Jaksa Agung ST Burhanuddin menjelaskan LCW ditetapkan sebagai tersangka melalui Surat Perintah Penyidikan nomor: Print-26/F.2/Fd.2/05/2022 tertanggal 17 Mei 2022 dan Surat Penetapan Tersangka nomor: TAP-22/F.2/Fd.2/05/2022 tanggal 17 Mei 2022.
”Berdasarkan hasil ekspose telah menemukan barang bukti yang cukup untuk menetapkan LCW sebagai tersangka,” kata Burhanuddin dalam konferensi pers secara dalam jaringan (daring), Selasa (17/5) lalu.
LCW menjadi tersangka kelima dalam perkara korupsi pengurusan ekspor CPO dan turunannya tersebut. Sebelumnya, Kejagung lebih dulu menetapkan empat orang sebagai tersangka. Salah satunya adalah Direktur Jenderal (Dirjen) Perdagangan Luar Negeri (PLN) Kemendag Indrasari Wisnu Wardhana.
Burhanuddin mengungkapkan, LCW dalam kasus ini berperan sebagai pihak yang turut bersama-sama mengondisikan produsen CPO untuk mendapatkan izin persetujuan ekspor CPO dan turunannya. Perbuatan itu dinilai melanggar hukum lantaran persetujuan ekspor itu tidak memenuhi kewajiban Domestic Market Obligation (DMO) 20 persen.

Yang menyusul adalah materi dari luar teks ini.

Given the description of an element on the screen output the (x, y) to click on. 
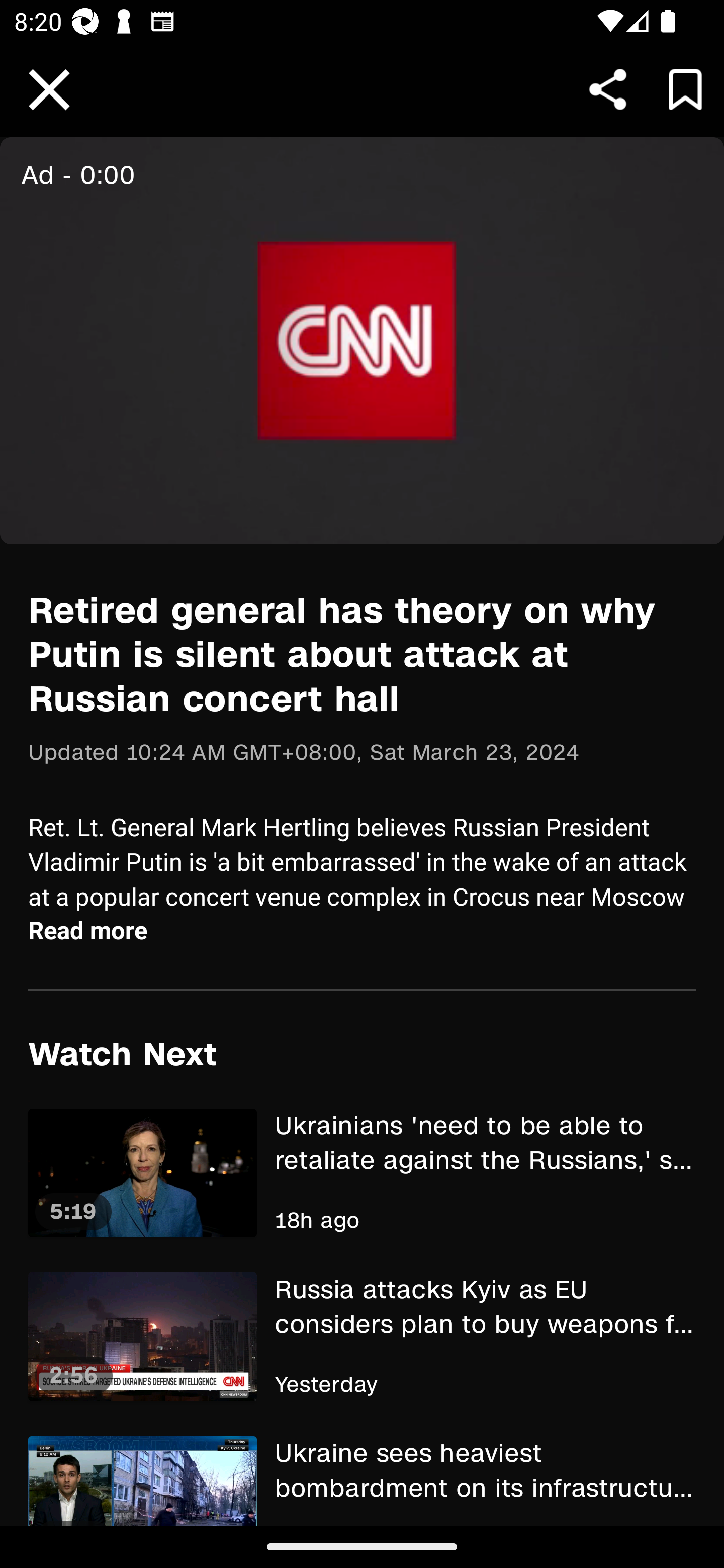
Close (48, 89)
Share (607, 89)
Bookmark (685, 89)
Given the description of an element on the screen output the (x, y) to click on. 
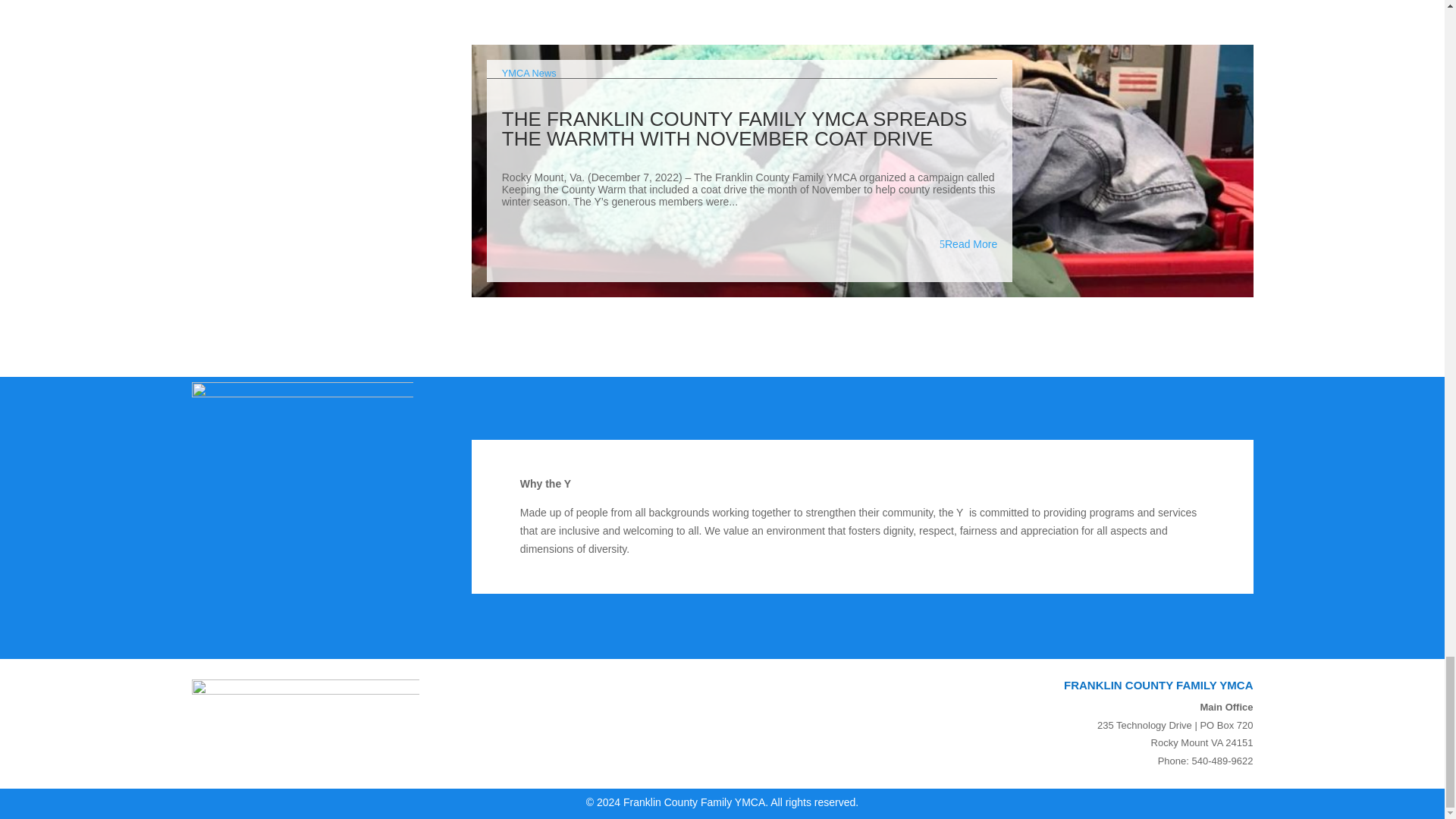
logo-main (304, 716)
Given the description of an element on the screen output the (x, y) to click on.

Berdasar penelusuran Jawa Pos, LCW tercatat pernah menjabat sebagai penasihat kebijakan Menteri Koordinator Bidang Perekonomian Airlangga Hartarto. Bukan hanya itu, dalam situs resmi AIRA juga disebutkan bahwa LCW juga pernah menjadi Direktur Utama (Dirut) PT Danareksa (Persero), perusahaan BUMN.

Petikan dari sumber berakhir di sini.